Qui cherche le "roi des Juifs nouvellement né" demande les renseignements requis aux gens du pays, qui trouvent sans doute  la question dangereuse, car une royauté est déjà en place et qui  tient à le rester.  Les voyageurs étrangers doivent passer  par les élites  qui les renseignent tout en essayant de les piéger pour leurs fins propres. Les bergers furent mieux servis par les anges. Ces élites  ont quelque chose, la connaissance extérieure de la tradition de la foi juive, - l'apôtre  Paul a fait la même constatation ( Rom 9,1ss) - mais ils ne savent plus s'en servir sinon pour éliminer  le Christ promis. Pour être chrétien et le devenir aujourd'hui dans cette société, il ne faut plus compter sur  sa société et ses institutions majeures, sur le consensus  ou les valeurs prônées par elle, car comme Hérode et ses conseillers, elle a d'autres intérêts. Une illustration contemporaine de la ruse des mages qui déjoue celle d'Hérode : Une russe professeure de philosophie sous le régime communiste et qui cherchait  à connaître  l'héritage chrétien mais qui ne pouvait trouver  de Bible, le livre étant interdit,  a raconté comment ses amis et elle recueillaient des articles et des ouvrages de propagande antichrétienne et  y découpaient  les citations bibliques pour les recoller en  un texte d'évangile ou autre. C'était  le geste d'une mage. Les chercheurs  mages savent aller à l'encontre de ce qui est présenté comme plausible et normal par leur  milieu et culture. Ils ne confondent pas la facilité de la plausibilité et l'étonnement de la vérité.

3) La joie.

Un dernier trait, l'explorateur chrétien   voit  les signes devenir plus parlant. Il sent qu'il s'approche malgré les conditions pénibles. Tout n'est pas évident, mais sa route est  la bonne. Encore un coup de cœur et nous y serons. « A la vue de l'astre ils se réjouirent d'une très grande joie. »

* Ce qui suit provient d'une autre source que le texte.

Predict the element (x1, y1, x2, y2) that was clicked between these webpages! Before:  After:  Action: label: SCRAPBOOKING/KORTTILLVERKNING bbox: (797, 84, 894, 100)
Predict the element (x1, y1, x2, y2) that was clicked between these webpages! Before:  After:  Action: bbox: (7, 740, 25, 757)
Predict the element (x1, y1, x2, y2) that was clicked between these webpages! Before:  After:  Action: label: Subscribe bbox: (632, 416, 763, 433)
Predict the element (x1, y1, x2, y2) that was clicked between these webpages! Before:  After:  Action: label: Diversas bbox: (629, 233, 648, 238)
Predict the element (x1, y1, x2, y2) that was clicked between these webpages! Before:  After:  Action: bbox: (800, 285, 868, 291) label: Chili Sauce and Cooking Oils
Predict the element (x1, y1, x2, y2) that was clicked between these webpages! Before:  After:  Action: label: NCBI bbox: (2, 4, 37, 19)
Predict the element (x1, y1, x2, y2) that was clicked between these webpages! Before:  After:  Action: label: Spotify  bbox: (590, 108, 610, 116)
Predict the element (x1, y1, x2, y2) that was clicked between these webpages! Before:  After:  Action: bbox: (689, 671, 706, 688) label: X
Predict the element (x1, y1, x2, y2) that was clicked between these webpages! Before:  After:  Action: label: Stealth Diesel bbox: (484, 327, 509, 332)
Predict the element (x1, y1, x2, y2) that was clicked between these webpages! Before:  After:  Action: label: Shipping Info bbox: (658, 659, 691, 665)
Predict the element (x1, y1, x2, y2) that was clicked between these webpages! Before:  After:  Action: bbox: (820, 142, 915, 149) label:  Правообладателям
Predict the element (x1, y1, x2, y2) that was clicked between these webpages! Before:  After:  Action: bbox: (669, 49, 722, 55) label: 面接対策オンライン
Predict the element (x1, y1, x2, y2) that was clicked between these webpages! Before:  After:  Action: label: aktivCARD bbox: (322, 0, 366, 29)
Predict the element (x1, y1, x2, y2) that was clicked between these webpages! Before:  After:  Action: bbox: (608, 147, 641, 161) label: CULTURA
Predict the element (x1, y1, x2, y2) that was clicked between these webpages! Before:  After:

La liturgie de Noël connaît Jésus comme signe de contradiction,  elle évoque  dès la naissance  la lutte de Jésus contre les forces de son milieu et sa  mort conséquente, et  pourtant  elle est traversée  par des symboles d'une joie hors de l'ordinaire. Joie qui nous irrite peut-être et surtout semble exagérée. Cela contredit  notre univers qui  cherche surtout   le "fun".

Conclusion

Nous commençons à retrouver dans nos églises  le souci du parcours et du cheminement nécessaire pour devenir  chrétien. On ne naît pas chrétien mais on peut le devenir. Et pour qui vit à une époque  de l'instantané - repas, photos, message - le récit des mages venus d'Orient rappelle qu'un parcours prend du temps, plus de temps que le reportage télévisé. C'est le premier chantier – ecclésial -  suggéré par la fresque des mages.

Et le second  chantier, c'est qu' en affrontant ce passage ecclésial vers le parcours ou cheminement, nous pourrons construire notre apport à  la globalisation actuelle des sociétés.  Le  défi de la mondialisation  qui comporte trois dimensions ou aspects, politique, économique et culturelle, peut-il être relevé sans s'appuyer sur et se nourrir  à une quête radicale de sens, sans revisiter avec un angle nouveau trois problèmes anciens, la transcendance de Dieu, la liberté humaine et la vérité?

Si la foi chrétienne n'est pas notre propriété privée, le monde non plus ne nous appartient pas et il ne survivra  au "choc des civilisations" qu'en le partageant avec les autres à partir  d'appuis dépassant et assumant le politique, l'économique et le culturel.